> _ABOUT THIS EXERCISE_: Here is a listing. Set it down again exactly.

> _ENTRIES PROVIDED_:
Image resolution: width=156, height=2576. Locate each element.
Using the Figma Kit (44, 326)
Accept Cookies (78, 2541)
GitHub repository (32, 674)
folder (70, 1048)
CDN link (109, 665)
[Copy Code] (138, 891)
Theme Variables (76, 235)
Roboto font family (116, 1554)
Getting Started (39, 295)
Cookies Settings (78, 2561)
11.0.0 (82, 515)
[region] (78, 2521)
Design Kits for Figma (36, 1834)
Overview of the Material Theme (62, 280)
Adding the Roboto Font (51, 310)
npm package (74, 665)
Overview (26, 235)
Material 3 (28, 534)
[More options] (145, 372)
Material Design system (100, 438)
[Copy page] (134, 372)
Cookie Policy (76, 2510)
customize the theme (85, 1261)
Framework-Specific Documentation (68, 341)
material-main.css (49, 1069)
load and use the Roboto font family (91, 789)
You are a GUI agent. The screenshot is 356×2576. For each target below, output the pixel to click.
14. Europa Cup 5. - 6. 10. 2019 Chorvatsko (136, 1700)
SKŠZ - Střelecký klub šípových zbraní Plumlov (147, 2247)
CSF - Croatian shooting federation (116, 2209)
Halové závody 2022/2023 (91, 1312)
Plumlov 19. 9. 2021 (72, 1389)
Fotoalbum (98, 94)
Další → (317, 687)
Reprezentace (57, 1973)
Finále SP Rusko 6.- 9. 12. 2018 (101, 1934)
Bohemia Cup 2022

> _RESPONSE BELOW_:
Image resolution: width=156, height=2576. Locate each element.
Using the Figma Kit (44, 326)
Accept Cookies (78, 2541)
GitHub repository (32, 674)
folder (70, 1048)
CDN link (109, 665)
[Copy Code] (138, 891)
Theme Variables (76, 235)
Roboto font family (116, 1554)
Getting Started (39, 295)
Cookies Settings (78, 2561)
11.0.0 (82, 515)
[region] (78, 2521)
Design Kits for Figma (36, 1834)
Overview of the Material Theme (62, 280)
Adding the Roboto Font (51, 310)
npm package (74, 665)
Overview (26, 235)
Material 3 (28, 534)
[More options] (145, 372)
Material Design system (100, 438)
[Copy page] (134, 372)
Cookie Policy (76, 2510)
customize the theme (85, 1261)
Framework-Specific Documentation (68, 341)
material-main.css (49, 1069)
load and use the Roboto font family (91, 789)
You are a GUI agent. The screenshot is 356×2576. For each target below, output the pixel to click.
14. Europa Cup 5. - 6. 10. 2019 Chorvatsko (136, 1700)
SKŠZ - Střelecký klub šípových zbraní Plumlov (147, 2247)
CSF - Croatian shooting federation (116, 2209)
Halové závody 2022/2023 (91, 1312)
Plumlov 19. 9. 2021 (72, 1389)
Fotoalbum (98, 94)
Další → (317, 687)
Reprezentace (57, 1973)
Finále SP Rusko 6.- 9. 12. 2018 (101, 1934)
Bohemia Cup 2022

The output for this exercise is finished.